## Things to do
(a) According to the excerpt on Szávai's novels, in what time and place is the novel Aletta's Ark set?
(b) Copy verbatim the stretch of the excerpt on Szávai's novels from "- Oszlik a bál" through "preparation in French)".

## Excerpt provided
============
Variety and experiment characterize his work as a novelist. The Past Millenium in Marienbad, a novel described as “monumental” by critics, discusses the personal and collective crises experienced in post-communist Hungary. His novel entitled Aletta’s Ark takes place in 17th century Japan and describes the massacre of Christians that occurred at this time.

Thoroughly enthralled by diversity’s possibilities, Szávai professes that each of his novels comprises a different genre. He believes a few pages can sufficiently convey the depth of an entire novel. In his series, Great Novels and Smaller Ones, he experiments with this unique technique to writing novels. The first volume in this series, Tracks in the Snow, was published in 2008. In an interview about his latest work, Carrying You to Lands of Wonder (2013), Szávai stated that, “It’s fashionable these days to refer to the phrase, ’world music.’ In my opinion, world novels are emerging from the same kinds of depths.” This work also brings world novels to the surface. As far as the author’s interpretation of “wonder” is concerned, he says the following:
There’s naturally a good deal of self-irony and a shade of bitterness in my usage of this word—but I still use it with passionate seriousness…

==Works==

===Novels===
- Séta gramofonzenére (Walking With the Music of a Gramophone; first edition: 1985, published also in German, Romanian and Russian, in preparation in Polish, Spanish and Czech)
- Oszlik a bál (The Ball is Breaking Up; written in 1986, first edition: 1990, published also in Romanian, in preparation in German and Russian)
- Utóvéd (Arriere-gard, first edition: 1987, in preparation in English)
- Ki látott minket meztelenül? (Who Saw Us Naked? first edition: 1998, in preparation in French)
- Székely Jeruzsálem (Szekler Jerusalem; first edition: 2000, fourth Hungarian edition: 2011, published also in French and Romanian)
- Aletta bárkája (Aletta’s Ark, first edition: 2006)
============
[Saved data entries]
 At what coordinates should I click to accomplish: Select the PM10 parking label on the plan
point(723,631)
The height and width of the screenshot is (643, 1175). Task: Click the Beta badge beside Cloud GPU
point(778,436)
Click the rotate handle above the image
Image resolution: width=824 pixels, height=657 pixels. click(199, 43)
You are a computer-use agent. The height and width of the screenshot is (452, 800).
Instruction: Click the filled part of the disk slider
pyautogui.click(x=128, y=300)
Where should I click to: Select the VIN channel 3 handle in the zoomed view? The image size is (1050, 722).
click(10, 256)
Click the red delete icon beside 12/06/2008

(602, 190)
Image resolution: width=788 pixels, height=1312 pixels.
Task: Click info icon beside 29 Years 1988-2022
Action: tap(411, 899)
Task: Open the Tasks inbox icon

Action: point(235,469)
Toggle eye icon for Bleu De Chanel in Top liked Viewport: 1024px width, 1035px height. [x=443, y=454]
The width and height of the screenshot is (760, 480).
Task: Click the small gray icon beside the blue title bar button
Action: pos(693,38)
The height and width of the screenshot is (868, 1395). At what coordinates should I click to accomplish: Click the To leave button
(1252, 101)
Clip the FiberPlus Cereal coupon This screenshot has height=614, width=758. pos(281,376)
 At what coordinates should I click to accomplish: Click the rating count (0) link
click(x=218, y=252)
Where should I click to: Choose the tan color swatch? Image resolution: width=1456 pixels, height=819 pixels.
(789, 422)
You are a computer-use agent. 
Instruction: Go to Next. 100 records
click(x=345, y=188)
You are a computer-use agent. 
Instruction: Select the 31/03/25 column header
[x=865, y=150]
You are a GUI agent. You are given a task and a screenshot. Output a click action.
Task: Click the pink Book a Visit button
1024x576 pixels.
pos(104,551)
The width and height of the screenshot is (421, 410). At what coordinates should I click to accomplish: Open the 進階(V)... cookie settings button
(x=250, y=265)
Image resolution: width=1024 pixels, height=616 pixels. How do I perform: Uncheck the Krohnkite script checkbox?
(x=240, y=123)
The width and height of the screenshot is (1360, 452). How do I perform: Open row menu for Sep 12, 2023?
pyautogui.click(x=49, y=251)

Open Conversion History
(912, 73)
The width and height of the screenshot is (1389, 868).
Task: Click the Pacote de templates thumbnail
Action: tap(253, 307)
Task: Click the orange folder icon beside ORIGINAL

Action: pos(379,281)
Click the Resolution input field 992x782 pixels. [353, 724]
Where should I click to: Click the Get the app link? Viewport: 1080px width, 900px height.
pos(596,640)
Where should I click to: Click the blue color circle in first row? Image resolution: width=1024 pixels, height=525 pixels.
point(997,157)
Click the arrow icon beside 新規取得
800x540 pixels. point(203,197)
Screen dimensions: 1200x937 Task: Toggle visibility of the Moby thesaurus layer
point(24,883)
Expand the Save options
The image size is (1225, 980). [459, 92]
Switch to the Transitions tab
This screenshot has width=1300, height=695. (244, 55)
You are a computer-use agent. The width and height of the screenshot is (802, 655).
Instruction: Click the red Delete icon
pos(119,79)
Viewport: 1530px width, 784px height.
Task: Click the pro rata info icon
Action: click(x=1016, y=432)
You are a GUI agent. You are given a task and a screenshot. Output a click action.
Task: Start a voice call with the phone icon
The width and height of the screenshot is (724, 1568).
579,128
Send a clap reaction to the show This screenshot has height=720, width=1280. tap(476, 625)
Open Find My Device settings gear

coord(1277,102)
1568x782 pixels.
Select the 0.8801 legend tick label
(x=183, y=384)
============
## Task-by-task answers
(a) Seventeenth-century Japan.

(b)
- Oszlik a bál (The Ball is Breaking Up; written in 1986, first edition: 1990, published also in Romanian, in preparation in German and Russian)
- Utóvéd (Arriere-gard, first edition: 1987, in preparation in English)
- Ki látott minket meztelenül? (Who Saw Us Naked? first edition: 1998, in preparation in French)